• [What you need to do] Check each line of the material below for the word "pixels". Say how many lines have it, and nothing else.

• [Extracted records]
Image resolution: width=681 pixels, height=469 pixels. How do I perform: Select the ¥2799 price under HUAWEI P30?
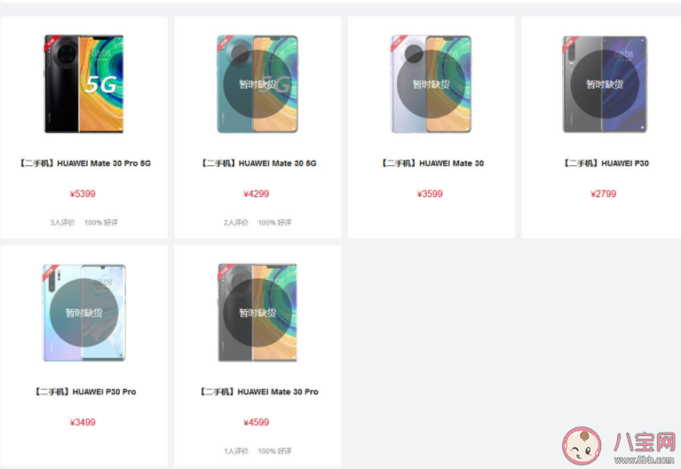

* * *

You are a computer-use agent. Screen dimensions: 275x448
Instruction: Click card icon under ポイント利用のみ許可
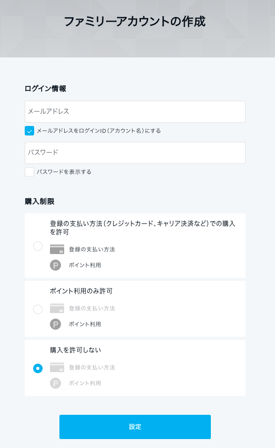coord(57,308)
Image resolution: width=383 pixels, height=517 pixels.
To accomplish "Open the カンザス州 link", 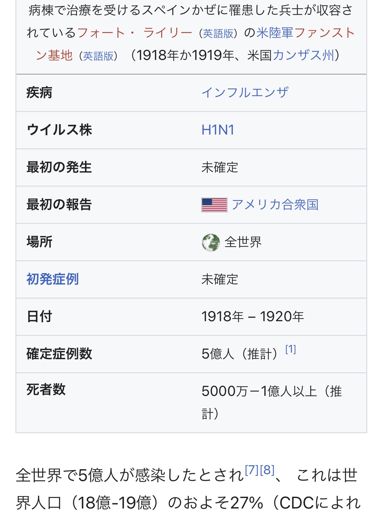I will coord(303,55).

• [Solution] 2